2) Hormones directly impact the brain, which directly alters women’s mental health. When hormones, like estrogen, shift, so do the neurotransmitters of the brain that make us feel “normal” and well. Each shift in hormones directly shifts a woman’s brain chemistry, which has a direct impact on her emotions, moods, and overall mental health. Read Women’s Emotions: Part 1: The 3 Components of Emotional Health, or watch this video to learn more.
3) Our life experiences alter our brain chemistry too. What happens to us in life has a physiological affect on our brains. Over time, trauma, loss, and significant life stressors can alter the brain so much that we think and feel differently too. In fact, Women’s Mental Health is really a function of life experiences + hormones + the brain. Read Women’s Emotions: Part 1: The 3 Components of Emotional Health to learn more.

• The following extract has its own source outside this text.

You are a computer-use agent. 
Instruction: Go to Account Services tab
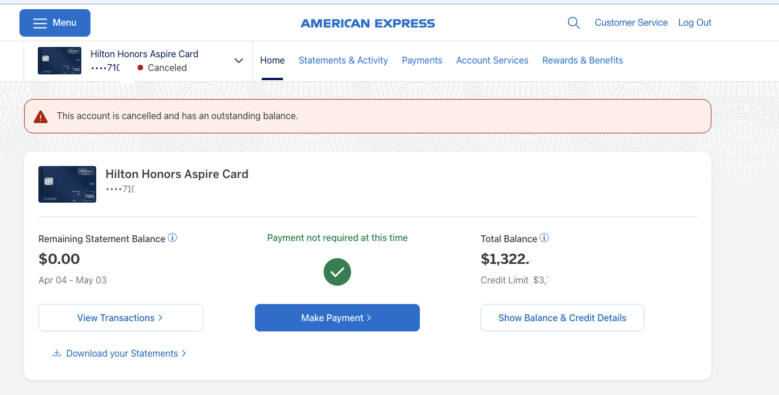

4) Eventually, our brains can change so much that we experience an “Emotional Earthquake”. Mental illness, emotional struggles, and mood swings are often a result of too much stress on the brain. Between hormones and life challenges the brain can be stressed to the max, which can result in “tremors” (like feelings of sadness, anxiety, or anger) and eventually in an “earthquake” (like an episode of Major Depression, Anxiety Disorder, etc.). Read more here: Women’s Emotions: Part 2, The Emotional Earthquake.
5) Certain times of life make women more vulnerable to mental health issues. The onset of menses and teen years, pregnancy, postpartum, and perimenopause are just a few of the most vulnerable times a in a woman’s life. This is because of the extreme shifts in hormones that occur during these times. Women’s mental health is therefore a lifelong pursuit as emotions, symptoms, and experiences change at each stage of life. Understanding this can help women prepare for these vulnerable times and acknowledge the life changes that may be affecting their mental health.
Understanding Women’s Mental Health Across the Lifespan: It’s not just for women
It’s important that women seek as much education and understanding as we possibly can about our own mental, physical, emotional, social, and spiritual well-being. This not only helps us gain greater emotional health, but the more we learn, the better we can connect with and support other girls and women–our daughters, granddaughters, sisters, and friends.
The men in our lives can benefit from learning these things too. It not only brings understanding and insight for them, but husbands, fathers, brothers, friends, and boyfriends can help the women and girls they love navigate the sensitive times of women’s mental health with compassion and support.